Identifying what we really want
1) Think about the ways that you use self-criticism as a motivator. Is there any personal trait that you criticize yourself for having (too overweight, too lazy, too impulsive, etc.) because you think being hard on yourself will help you change? If so, first try to get in touch with the emotional pain that your self-criticism causes, giving yourself compassion for the experience of feeling so judged.
2) Next, see if you can think of a kinder, more caring way to motivate yourself to make a change if needed. What language would a wise and nurturing friend, parent, teacher, or mentor use to gently point out how your behavior is unproductive, while simultaneously encouraging you to do something different. What is the most supportive message you can think of that’s in line with your underlying wish to be healthy and happy?
3) Every time you catch yourself being judgmental about your unwanted trait in the future, first notice the pain of your self-judgment and give yourself compassion. Then try to reframe your inner dialogue so that it is more encouraging and supportive. Remember that if you really want to motivate yourself, love is more powerful than fear.
Taking care of the caregiver
If you work in a care-giving profession (and that certainly includes being a family member!), you’ll need to recharge your batteries so you have enough energy available to give to others. Give yourself permission to meet your own needs, recognizing that this will not only enhance your quality of life, it will also enhance your ability to be there for those that rely on you. Here are some ideas:
Get a massage, a pedicure, or other form of pampering.
Take a nap in the middle of the day.
Go to a comedy club.
Rent a tear-jerker DVD and let it all out.
Listen to relaxing music while lying on the sofa with your eyes closed.
Practice loving-kindness meditation or do yoga for a half-hour.
Lie on the floor, stomach-side down, while a significant other or close friend gently rocks your lower back from side to side. (I call this a “diaper shake” because it’s so relaxing it makes you feel like a baby in diapers.)
Hang out with a friend for an evening.
Go dancing. If you don’t want to go to a club or take formal dance lessons, there are many informal dance groups (often held in yoga studios or similar spaces) where you can express yourself through dance without having to worry about looking cool. Do an internet search on “ecstatic dance,” “five rhythms,” “free-form dance” or “expressive dance” in your area.)

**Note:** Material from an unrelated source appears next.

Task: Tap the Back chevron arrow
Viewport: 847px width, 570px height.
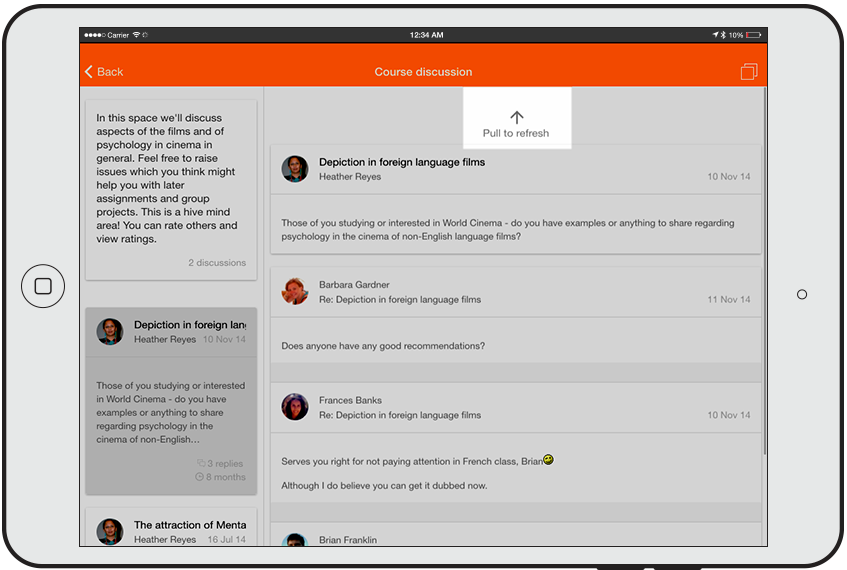Action: (x=89, y=72)
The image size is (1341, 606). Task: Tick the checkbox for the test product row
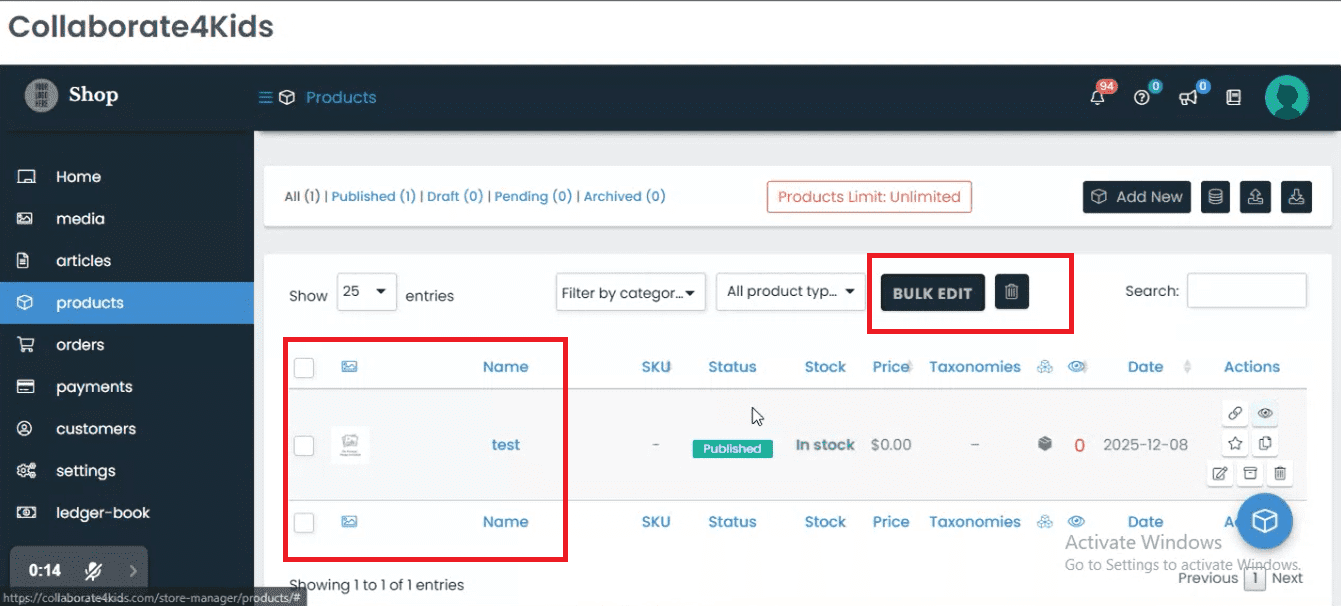(x=304, y=446)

Do the self-compassionate body scan (a guided meditation available at: www.self-compassion.org
And when you have that oh-so-compassionate glass of red wine, accompany it with a large glass of water to help your body cope with its dehydrating effects. Or, if you find you are drinking too much and it’s starting to harm rather than to enhance your well-being, have some dark red juice (cranberry, pomegranate, or cherry) mixed with sparkling water in a wine glass. Often just the site of dark red liquid in a wine glass will trigger a relaxation response.